Models and automated cell tracking
I’ve always found it appealing, or rather enticing, to study biological systems from a more formal and mathematical perspective; with the main objective to somehow be able to describe them with equations rather than words. Equations are exact, definite, universal, but foremost, they are predictive. The alluring property of mathematical models is that they do not only provide a description of our system, but they are also responsive, we may ask “if I replace parameter X with parameter Y, what will my system look like?”.
Of course, our models - however beautiful or carefully constructed - are nothing but just that, models. And as the well known apohorism states, “all models are wrong”. While this statement is true, it is far from detrimental. Sometimes, being wrong but within a certain marginal of error to the truth is just about good enough. When driving, none of us knows the exact distance to the other cars, or how much a push on the gas will accelerate our car, still (most of the time) we manage to zig-zag through the densely packed lanes without crashing into each other - all from the simple incorrect model we constructed in our minds. So, yes - models are wrong, but they are most certainly useful and tremendously valuable in our quest to understand and analyze biological systems.
It was with this interest - and a requirement for PhD students at KTH to collect 60 ECTS credits - that I enrolled for a course in Applied Estimation. In short, the course focus on how to estimate states or parameters from noisy measurements such as empirical data. Albeit designed for people working with robotics, the concepts are indubitably applicable to biology - where noise is the rule rather than the exception.
As a part of the course, we had to devise our own project (where one estimation method was to used) and implement it in code. My choice fell upon a subject (and method) that I have little previous experience with: automated cell tracking in brightfield images, using GM-PHD (Gaussian Mixture Probability Hypothesis Density) filters. The theory is very interesting, and I was particularly intrigued by the concept of Random Finite Sets, here used to track multiple objects simultaneously. The method shares many similarities with the Kalman Filter, but rather than propagating a single state, the whole set is propagated in time. Easily explained, one might think of it as propagating a Gaussian Mixture in time, where each component represents a peak or cell. The original publication by Vo and Ma outlines the details of the GM-PHD filter better than I could ever attempt to, and I would refer anyone with an interest to have a close look at it.

= DATASET ENTRIES =
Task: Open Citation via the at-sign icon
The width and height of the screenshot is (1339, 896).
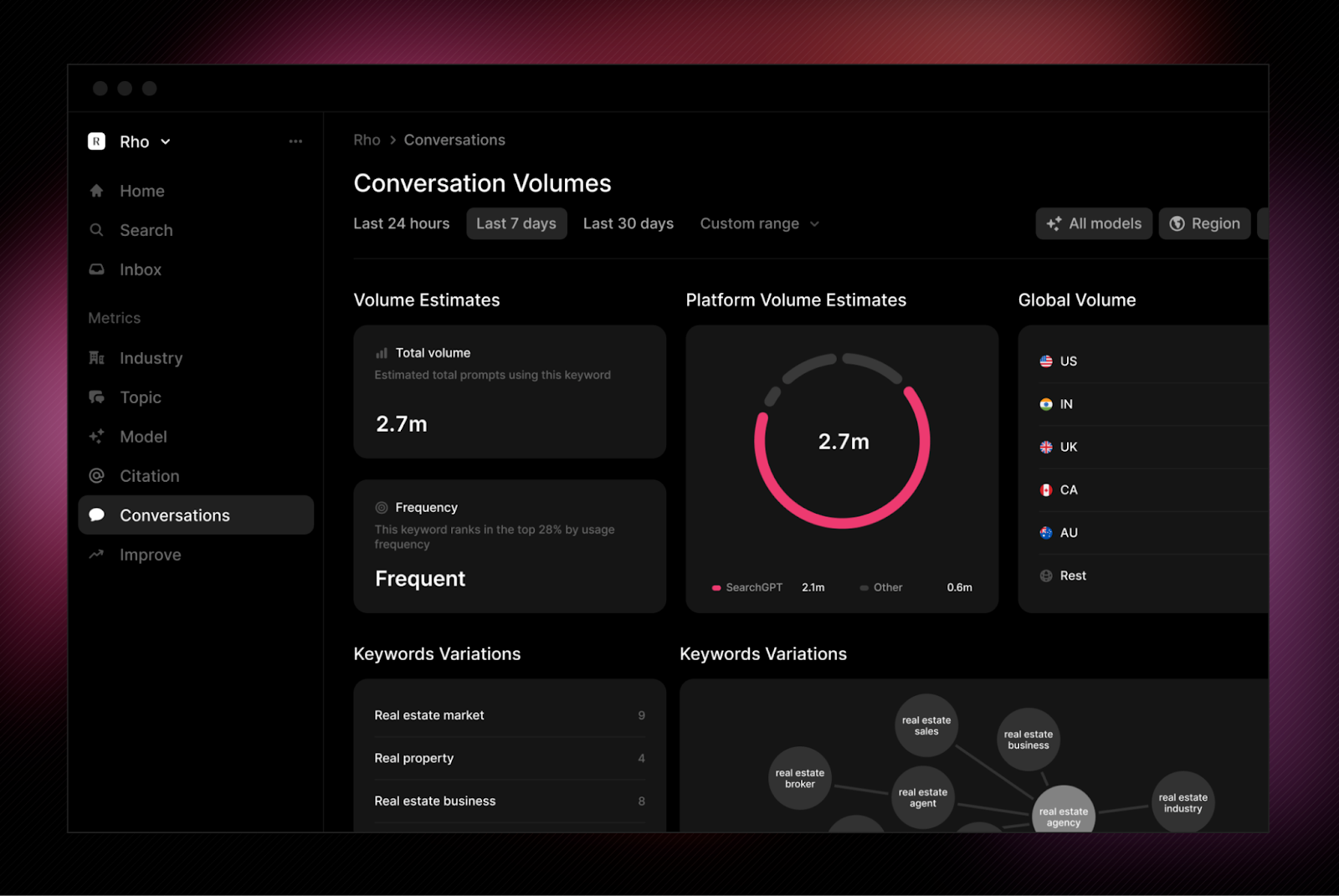Action: pyautogui.click(x=97, y=476)
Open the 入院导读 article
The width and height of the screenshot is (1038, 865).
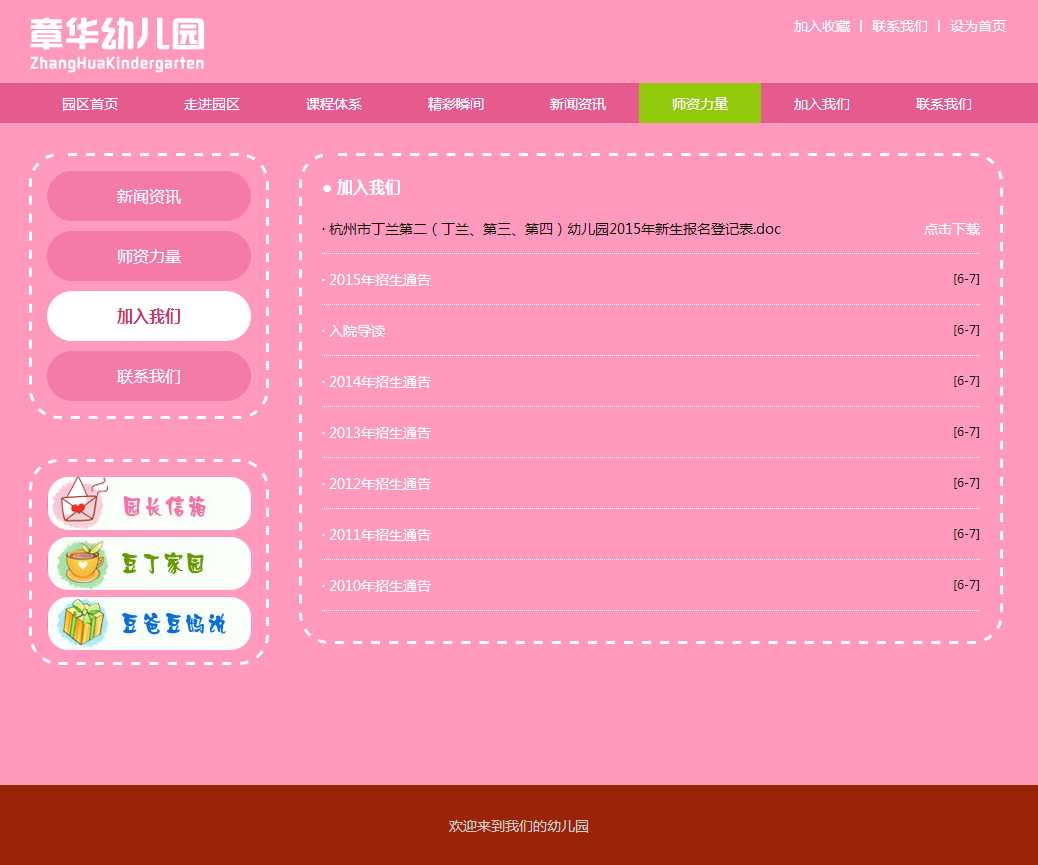click(x=357, y=331)
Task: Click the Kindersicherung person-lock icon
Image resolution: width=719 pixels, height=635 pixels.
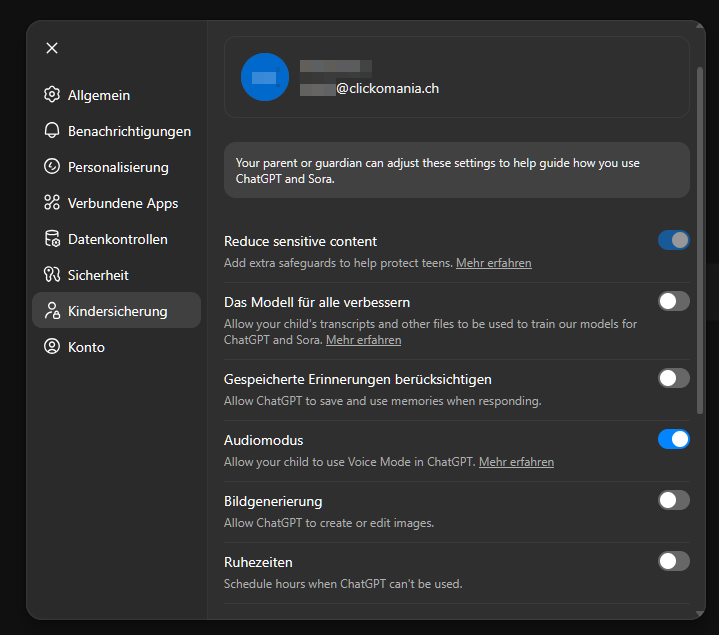Action: pos(52,311)
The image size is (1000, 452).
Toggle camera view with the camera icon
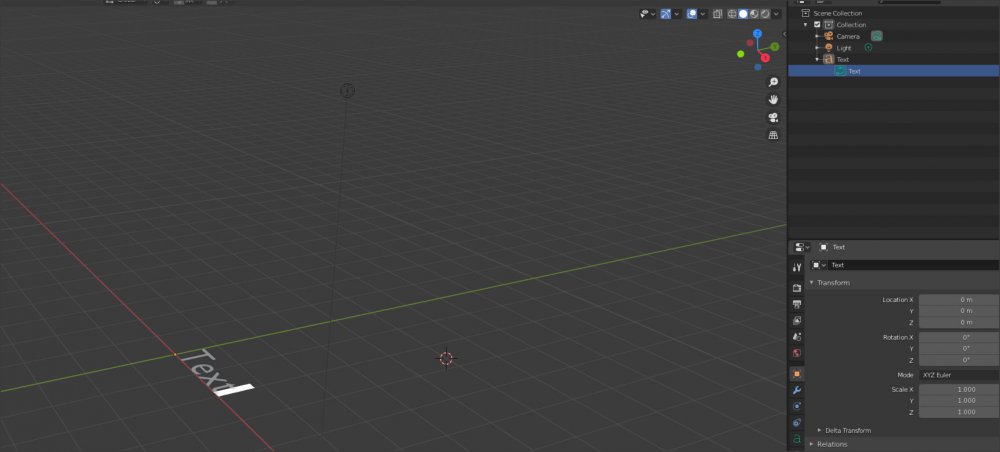tap(773, 118)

= EXERCISES TO COMPLETE =
1. In the post on models and cell tracking, what method did the author choose for automated cell tracking in brightfield images?
2. Restate the post on models and cell tracking between "Of course, our" and "analyze biological systems.", inclusive, switching "gas" to "pedal".

= SOLUTIONS FOR EACH TASK =
1. GM-PHD (Gaussian Mixture Probability Hypothesis Density) filters.

2.
Of course, our models - however beautiful or carefully constructed - are nothing but just that, models. And as the well known apohorism states, “all models are wrong”. While this statement is true, it is far from detrimental. Sometimes, being wrong but within a certain marginal of error to the truth is just about good enough. When driving, none of us knows the exact distance to the other cars, or how much a push on the pedal will accelerate our car, still (most of the time) we manage to zig-zag through the densely packed lanes without crashing into each other - all from the simple incorrect model we constructed in our minds. So, yes - models are wrong, but they are most certainly useful and tremendously valuable in our quest to understand and analyze biological systems.